All Products
Search
Document Center

ApsaraDB for OceanBase:Migrate data from a Lindorm database to OBKV

Last Updated:Dec 12, 2024

This topic describes how to use the data transmission service to migrate data from a cloud-native multi-model Lindorm database to OBKV.

Important

A data migration task remaining in an inactive state for a long time may fail to be resumed depending on the retention period of incremental logs. Inactive states are Failed, Stopped, and Completed. The data transmission service releases data migration tasks remaining in an inactive state for more than 3 days to reclaim related resources.
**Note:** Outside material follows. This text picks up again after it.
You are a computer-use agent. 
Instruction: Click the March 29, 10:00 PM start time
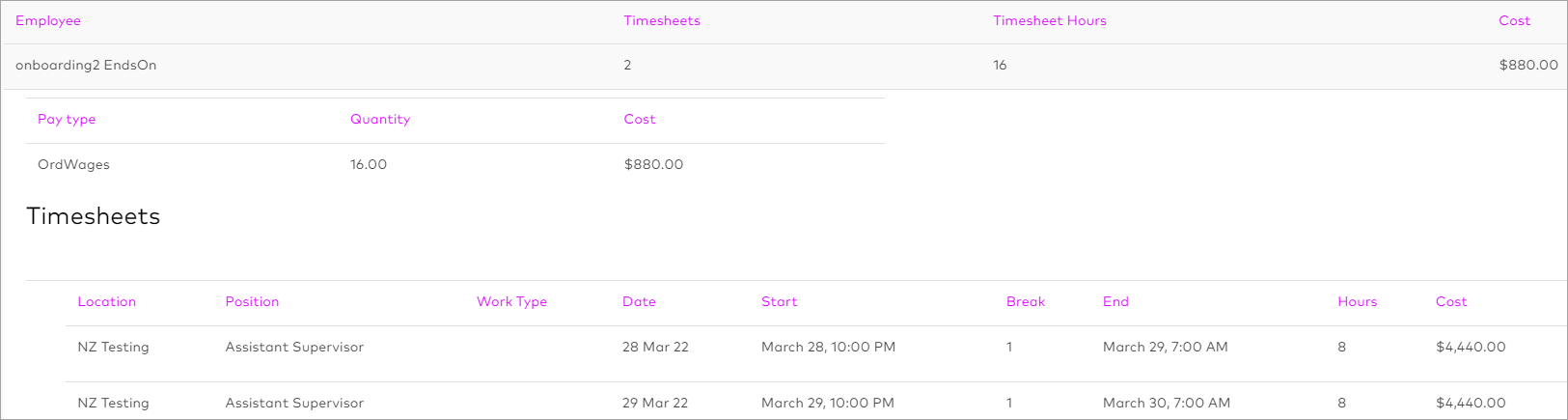[827, 404]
We recommend that you configure alerting for data migration tasks and handle task exceptions in a timely manner.

Background

You can create a task in the ApsaraDB for OceanBase console to seamlessly migrate existing and incremental business data from a Lindorm database to OBKV through schema migration, full migration, and incremental synchronization.
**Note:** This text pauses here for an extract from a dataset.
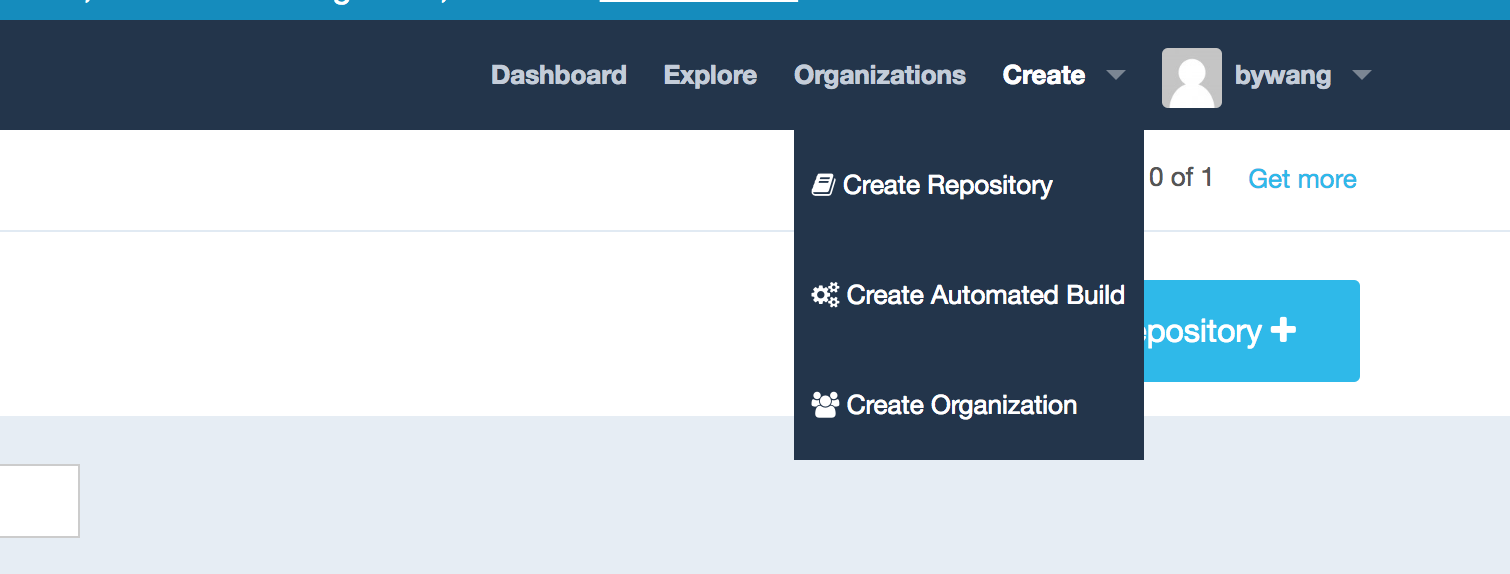Image resolution: width=1510 pixels, height=574 pixels.
Task: Click the book icon beside Create Repository
Action: 823,185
Lindorm is a cloud-native multi-model integrated database designed and optimized for the Internet of Things (IoT), Internet, and Internet of Vehicles (IoV). The data transmission service supports LindormTable, a wide table engine service. For more information, see Overview.
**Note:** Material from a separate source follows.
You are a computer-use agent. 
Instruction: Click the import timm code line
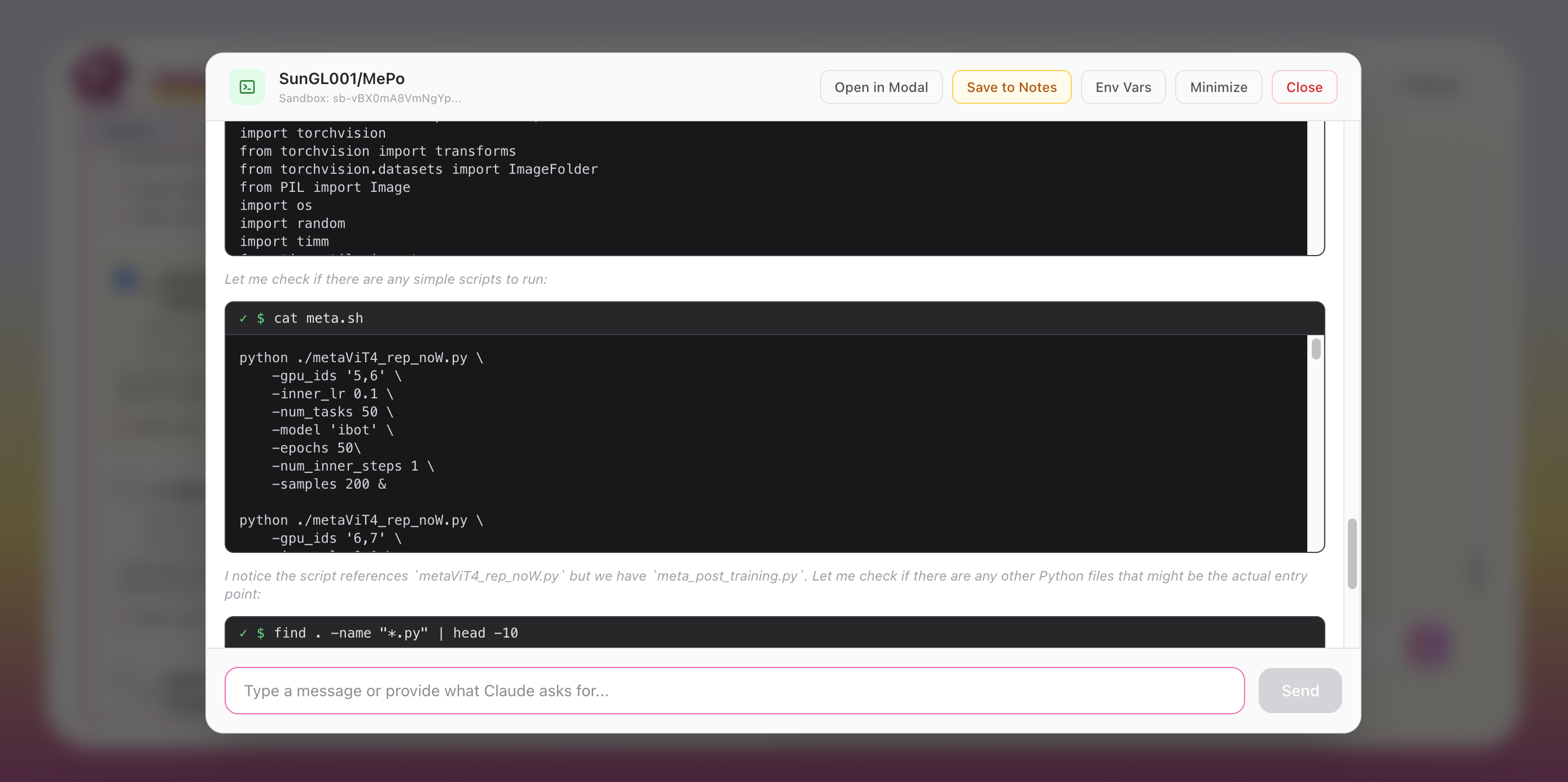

OBKV belongs to the Standard Edition (Key-Value) series supported by ApsaraDB for OceanBase Standard Edition. It is developed based on OceanBase Database, a relational SQL database system, and fully reuses the Shared-Nothing architecture of OceanBase Database. For more information, see Product series.

Prerequisites

  • The data transmission service has the privilege to access cloud resources. For more information, see Grant privileges to roles for data transmission.

  • You have created a dedicated user in the source Lindorm database for data migration, and granted required permissions to the user. For more information, see Lindorm data source.

  • You have created a dedicated user in the destination OBKV instance for data migration, and granted required permissions to the user.

Limitations

  • At present, the data transmission service supports LindormTable V2.x, and OBKV V4.2.1 and V4.2.4.

  • The data transmission service can migrate only the data whose tablename and columnfamily values consist of digits (0 to 9), lowercase letters (a to z), uppercase letters (A to Z), and underscores (_) from a Lindorm database to OBKV.

  • When you migrate data from a Lindorm database to OBKV, only HBase table objects are supported. Other types of table objects may cause data quality issues.

  • We recommend that you set the number of Kafka partitions to 1 when you configure incremental synchronization settings.

Considerations

  • We recommend that you create a data migration task between a Lindorm database and OBKV only for data migration, but not for long-term data synchronization. In the following cases, data quality issues may occur in the incremental synchronization phase and will be detected in the full verification phase.

    • If you update values by specifying the version, which is a timestamp, the data transmission service cannot identify the updates.

    • If you perform a Put operation that sets the field value of a rowkey to an empty string ("), the value may be deleted during the incremental synchronization phase.

  • When you migrate data from a Lindorm database to OBKV, data is pulled only in IN mode during full verification. In this mode, verification is inapplicable if the destination contains data that does not exist in the source, and as a result, the verification performance is downgraded.

  • If the source or destination contains table objects that differ only in letter cases, the data migration results may not be as expected due to case insensitivity in the source or destination.

  • If the clocks between nodes or between the client and the server are out of synchronization, the latency may be inaccurate during incremental synchronization or reverse incremental migration.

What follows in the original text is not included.